■ Quoted text
_____

[PATCH] Exploit Empty Regions in Young Gen to Enhance PS Full GC Performance

Tue Sep 17 13:52:53 UTC 2019

Thanks,

I will try to find time the coming weeks to do some evaluation and I'll 
get back to you if I have any questions or comments.

Thanks,
Stefan

On 2019-09-16 15:54, Haoyu Li wrote:
> Hi Stefan,
> 
> Thanks for getting back to me! I have ported the optimization to JDK 14 
> and the new patch is attached in this mail.
> 
> As to the command lines in our evaluation, basically, we run the 
> benchmarks with flags including *-Xmx<heap_size> 
> -XX:ParallelGCThreads=32 -XX:+UseParallelGC -XX:-ScavengeBeforeFullGC 
> -Xlog:gc.* We set the maximum heap size for each benchmark to 3X of 
> their minimum heap size and the amount of GC threads to 32 because our 
> machine has 32 physical cores. Full command lines for all benchmarks can 
> be found in the attached file /evaluation.sh/.
> 
> I am more than happy to have any feedback. Thanks for reviewing this patch!
> 
> Best Regrads,
> Haoyu Li,
> Institute of Parallel and Distributed Systems(IPADS),
> School of Software,
> Shanghai Jiao Tong University
> 
> 
> Stefan Johansson <stefan.johansson at oracle.com 
> <mailto:stefan.johansson at oracle.com>> 于2019年9月12日周四 上午5:34写道：
> 
>     Hi Haoyu,
> 
>     I recently came across your patch and I would like to pick up on
>     some of the things Kim mentioned in his mails. I especially want
>     evaluate and investigate if this is a technique we can use to
>     improve the other GCs as well. To start that work I want to take the
>     patch for a spin in our internal performance testing. The patch
>     doesn’t apply clean to the latest JDK repository, so if you could
>     provide an updated patch that would be very helpful.
> 
>     It would also be great if you could share some more information
>     around the results presented in the paper. For example, it would be
>     good to get the full command lines for the different benchmarks so
>     we can run them locally and reproduce the results you’ve seen.

_____

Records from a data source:
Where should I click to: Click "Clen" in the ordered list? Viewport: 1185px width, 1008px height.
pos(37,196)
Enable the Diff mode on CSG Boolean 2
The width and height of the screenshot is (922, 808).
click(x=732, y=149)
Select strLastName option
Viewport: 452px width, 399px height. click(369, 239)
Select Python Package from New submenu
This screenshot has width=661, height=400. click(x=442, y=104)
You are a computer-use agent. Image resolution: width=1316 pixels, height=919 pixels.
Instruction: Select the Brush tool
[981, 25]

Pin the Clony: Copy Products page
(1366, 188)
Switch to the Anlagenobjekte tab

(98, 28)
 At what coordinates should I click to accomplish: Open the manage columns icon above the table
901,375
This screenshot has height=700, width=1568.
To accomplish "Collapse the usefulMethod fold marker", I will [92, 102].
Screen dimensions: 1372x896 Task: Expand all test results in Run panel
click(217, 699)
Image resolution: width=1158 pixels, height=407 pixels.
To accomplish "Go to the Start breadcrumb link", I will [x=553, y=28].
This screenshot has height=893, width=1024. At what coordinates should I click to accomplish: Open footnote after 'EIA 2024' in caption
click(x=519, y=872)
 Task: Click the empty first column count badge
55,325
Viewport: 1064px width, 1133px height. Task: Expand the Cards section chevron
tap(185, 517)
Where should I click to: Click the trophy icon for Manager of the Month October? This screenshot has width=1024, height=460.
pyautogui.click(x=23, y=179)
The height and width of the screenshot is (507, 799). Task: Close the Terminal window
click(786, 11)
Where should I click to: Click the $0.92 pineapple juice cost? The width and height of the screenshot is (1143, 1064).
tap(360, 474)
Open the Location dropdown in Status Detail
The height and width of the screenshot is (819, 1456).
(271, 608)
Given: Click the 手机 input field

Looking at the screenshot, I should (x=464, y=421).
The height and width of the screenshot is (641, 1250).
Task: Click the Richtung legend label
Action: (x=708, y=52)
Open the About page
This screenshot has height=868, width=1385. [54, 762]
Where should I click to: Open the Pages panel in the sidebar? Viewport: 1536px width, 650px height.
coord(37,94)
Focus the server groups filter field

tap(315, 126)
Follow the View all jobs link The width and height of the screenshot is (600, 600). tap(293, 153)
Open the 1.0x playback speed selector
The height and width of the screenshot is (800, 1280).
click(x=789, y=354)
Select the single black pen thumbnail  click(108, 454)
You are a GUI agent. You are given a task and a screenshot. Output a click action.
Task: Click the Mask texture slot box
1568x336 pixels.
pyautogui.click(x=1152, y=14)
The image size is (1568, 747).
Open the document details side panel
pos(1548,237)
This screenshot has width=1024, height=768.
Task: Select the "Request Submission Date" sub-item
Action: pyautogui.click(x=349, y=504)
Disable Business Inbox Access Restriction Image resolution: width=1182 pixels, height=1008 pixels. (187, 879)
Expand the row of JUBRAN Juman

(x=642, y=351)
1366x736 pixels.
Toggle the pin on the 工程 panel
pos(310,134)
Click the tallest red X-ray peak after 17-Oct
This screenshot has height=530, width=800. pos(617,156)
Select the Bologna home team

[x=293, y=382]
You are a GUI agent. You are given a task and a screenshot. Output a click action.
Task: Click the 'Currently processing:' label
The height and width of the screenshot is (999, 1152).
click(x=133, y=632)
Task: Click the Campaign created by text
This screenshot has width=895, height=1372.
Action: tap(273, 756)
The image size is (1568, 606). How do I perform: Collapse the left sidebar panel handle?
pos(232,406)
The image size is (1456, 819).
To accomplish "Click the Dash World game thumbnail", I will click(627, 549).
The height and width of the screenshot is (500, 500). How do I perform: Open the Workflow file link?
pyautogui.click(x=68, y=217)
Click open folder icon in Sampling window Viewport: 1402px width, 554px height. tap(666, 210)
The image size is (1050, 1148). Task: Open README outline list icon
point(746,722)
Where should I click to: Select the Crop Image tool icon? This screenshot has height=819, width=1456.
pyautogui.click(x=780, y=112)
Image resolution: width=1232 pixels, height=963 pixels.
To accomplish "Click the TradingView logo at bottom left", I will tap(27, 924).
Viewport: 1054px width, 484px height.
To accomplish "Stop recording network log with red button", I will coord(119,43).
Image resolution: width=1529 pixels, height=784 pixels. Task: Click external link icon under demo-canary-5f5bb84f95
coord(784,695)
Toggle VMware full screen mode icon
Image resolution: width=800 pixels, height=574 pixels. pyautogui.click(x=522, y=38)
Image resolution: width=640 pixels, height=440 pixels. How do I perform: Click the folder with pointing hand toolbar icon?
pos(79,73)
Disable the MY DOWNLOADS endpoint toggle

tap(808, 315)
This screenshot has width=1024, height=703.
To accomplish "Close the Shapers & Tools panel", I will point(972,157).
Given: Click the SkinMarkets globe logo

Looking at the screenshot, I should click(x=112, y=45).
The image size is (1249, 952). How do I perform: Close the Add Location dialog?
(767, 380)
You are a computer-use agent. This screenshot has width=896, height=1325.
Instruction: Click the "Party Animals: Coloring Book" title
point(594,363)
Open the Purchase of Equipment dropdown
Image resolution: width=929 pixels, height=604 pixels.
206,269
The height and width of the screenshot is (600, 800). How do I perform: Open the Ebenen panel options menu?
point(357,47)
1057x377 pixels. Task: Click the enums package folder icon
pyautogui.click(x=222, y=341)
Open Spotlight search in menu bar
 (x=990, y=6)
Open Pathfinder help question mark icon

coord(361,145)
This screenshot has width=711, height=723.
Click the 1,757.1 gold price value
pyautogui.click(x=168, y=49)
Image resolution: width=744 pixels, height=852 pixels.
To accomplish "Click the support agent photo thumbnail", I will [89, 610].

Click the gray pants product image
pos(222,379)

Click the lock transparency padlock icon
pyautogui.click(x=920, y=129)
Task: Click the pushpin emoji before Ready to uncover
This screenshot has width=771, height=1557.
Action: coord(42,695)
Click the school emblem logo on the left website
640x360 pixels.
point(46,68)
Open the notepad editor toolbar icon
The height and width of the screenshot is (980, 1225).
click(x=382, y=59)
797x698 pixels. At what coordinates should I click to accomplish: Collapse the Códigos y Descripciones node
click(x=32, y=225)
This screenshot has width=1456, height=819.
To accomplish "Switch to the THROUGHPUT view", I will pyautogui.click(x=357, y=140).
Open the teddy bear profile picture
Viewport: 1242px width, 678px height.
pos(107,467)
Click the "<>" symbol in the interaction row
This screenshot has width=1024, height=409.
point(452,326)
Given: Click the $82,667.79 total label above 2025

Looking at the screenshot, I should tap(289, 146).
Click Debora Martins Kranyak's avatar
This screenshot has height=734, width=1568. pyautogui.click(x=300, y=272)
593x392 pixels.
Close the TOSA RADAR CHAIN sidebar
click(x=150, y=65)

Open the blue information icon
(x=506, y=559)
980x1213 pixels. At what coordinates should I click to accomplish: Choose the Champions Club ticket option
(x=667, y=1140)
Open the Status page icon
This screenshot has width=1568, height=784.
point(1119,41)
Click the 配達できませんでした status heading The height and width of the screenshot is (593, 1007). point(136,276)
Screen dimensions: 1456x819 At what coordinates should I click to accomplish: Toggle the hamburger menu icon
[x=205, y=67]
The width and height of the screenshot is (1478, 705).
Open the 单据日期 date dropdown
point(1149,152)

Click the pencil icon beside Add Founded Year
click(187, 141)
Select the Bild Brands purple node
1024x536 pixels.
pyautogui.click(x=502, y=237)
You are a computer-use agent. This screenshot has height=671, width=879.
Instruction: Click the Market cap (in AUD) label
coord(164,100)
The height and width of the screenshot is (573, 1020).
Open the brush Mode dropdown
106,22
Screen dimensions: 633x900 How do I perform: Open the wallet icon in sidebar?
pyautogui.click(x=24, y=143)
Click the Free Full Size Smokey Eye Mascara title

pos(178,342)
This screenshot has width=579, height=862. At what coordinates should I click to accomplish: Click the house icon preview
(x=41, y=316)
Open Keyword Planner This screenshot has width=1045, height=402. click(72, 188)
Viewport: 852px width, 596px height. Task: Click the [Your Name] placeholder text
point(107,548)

_____

■ Actions to take
1. In the mailing-list thread, what maximum heap size was set for each benchmark?
2. According to the mailing-list thread, why was the number of GC threads set to 32 in the evaluation?
3. Pick up the mailing-list thread after its final sentence and continue it.
The material bears no relation to the mailing-list thread.

■ Results for the exercise
1. Three times the benchmark's minimum heap size.

2. The number of GC threads was set to 32 because the machine used for the evaluation has 32 physical cores.

3.
> 
>     Thanks,
>     Stefan
> 
>>     12 mars 2019 kl. 03:21 skrev Haoyu Li <leihouyju at gmail.com
>>     <mailto:leihouyju at gmail.com>>:
>>
>>     Hi Kim,
>>
>>     Thanks for reviewing and testing the patch. If there are any
>>     failures or performance degradation relevant to the work, please
>>     let me know and I'll be very happy to keep improving it. Also, any
>>     suggestions about code improvements are well appreciated.
>>
>>     I'm not quite sure if both G1 and Shenandoah have the similar
>>     region dependency issue, since I haven't studied their GC
>>     behaviors before. If they have, I'm also willing to propose a more
>>     general optimization.
>>
>>     As to the memory overhead, I believe it will be low because this
>>     patch exploits empty regions in the young space rather than
>>     off-heap memory to allocate shadow regions, and also reuses the
>>     /_source_region/ field of each /RegionData /to record the
>>     correspongding shadow region index. We only introduce a new
>>     integer filed /_shadow /in the RegionData class to indicate the
>>     status of a region, a global /GrowableArray _free_shadow/ to store
>>     the indices of shadow regions, and a global /Monitor/ to protect
>>     the array. These information might help if the memory overhead
>>     need to be evaluated.
>>
>>     Looking forward to your insight.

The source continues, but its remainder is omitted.